Summer Sweet Pepper Quinoa Salad

Gluten Free, Vegan

Happily Serves 2

ALL ORGANIC INGREDIENTS 

1 Red Bell Pepper

1 Yellow Bell Pepper

1 Cup Chick Peas

1/2 Cup Quinoa + (1 Cup Bone/veggie Broth to cook Quinoa)

1 Green Onion

1 Garlic Clove

1 handful Cilantro 

2 TBSP Avocado Oil

2 TBSP Lemon Juice

1-2 tsp Sea Salt

Rinse Quinoa. Cook according to Package.   I use 1:1 ratio and cook about 10 minutes so it’s not “mushy” and still has a crunchy texture.

Rinse beans if you are using canned.

Cut garlic, let sit 5-10 minutes 

Wash, cut onion, cilantro, and bell peppers.

Toss all ingredients together, eat chilled.  

Quinoa Avocado Black Bean Salad

Vegan, Gluten Free

Happily Serves 4

ALL ORGANIC INGREDIENTS 

1 Cup cooked Quinoa 

1 Jalapeño 

1/4 Cup Red Onion

Handful Cilantro 

1 Cup Black Beans

1 Garlic Clove

1 Avocado 

Soak and Cook beans or rinse well if you are using them from a can.

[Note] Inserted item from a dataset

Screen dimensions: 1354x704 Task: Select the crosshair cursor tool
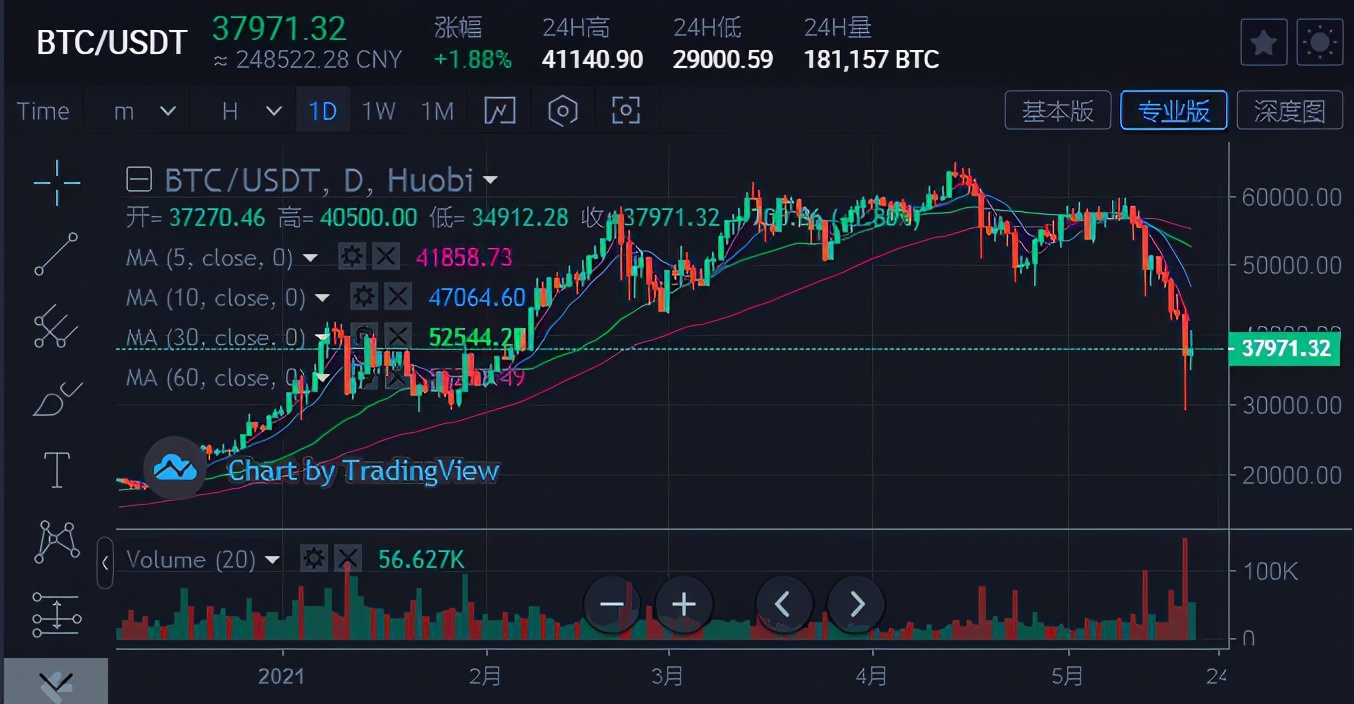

Cook Quinoa according to desired texture. You can cook with bone broth to up the nutrients. 

Cut Garlic and let sit 5-10 minutes.

Thinly slice red onion.

Dice/chop cilantro.

Mix all ingredients, add the avocado in when you are ready to eat.

Cilantro Lemon Vinaigrette 

1/3 Cup Avocado Oil

1/4 Cup Lemon Juice

2 TBSP Water

2 tsp Garlic 

1/4 tsp Sea Salt

2 TBSP Coconut or Champagne Vinegar 

1 tsp Honey

Add all ingredients to a Vitamix or Bullet, blend well and store in fridge.

Breakfast Banana Oatmeal Bars

Breakfast Oatmeal Bars

Dairy free, Gluten Free

Happily serves 24

chocolate chips coconut oil dark chocolate chips   chocolate chips  coconut oil

ALL ORGANIC INGREDIENTS

2 Medium Ripe Bananas

2 Flax eggs or egg replacer

1/2 Cup Almond Butter

2 TBSP Coconut oil (room temp)

1 tsp Vanilla Extract

3 TBSP Honey

1 1/2 Cup Gluten-free Oats

1/2 cup Oat flour (can sub Quinoa Flour)

1/2 cup Almond meal

1/2 tsp Baking powder

1/2 tsp Baking soda

1 dash Sea Salt

Optional:

3 Tbsp Raw walnuts (or 3 TBSP Raisins)

1/2 cup dairy-free semisweet or dark chocolate chips (I used Lily’s Brand)

 

Preheat oven to 350 degrees

RECIPE for egg replacer: per one egg

1 TBSP Flax seed, 3 TBSP Water.  Mix and let rest for about 5 minutes.

 

Combine “egg” and mash in the bananas until well combined.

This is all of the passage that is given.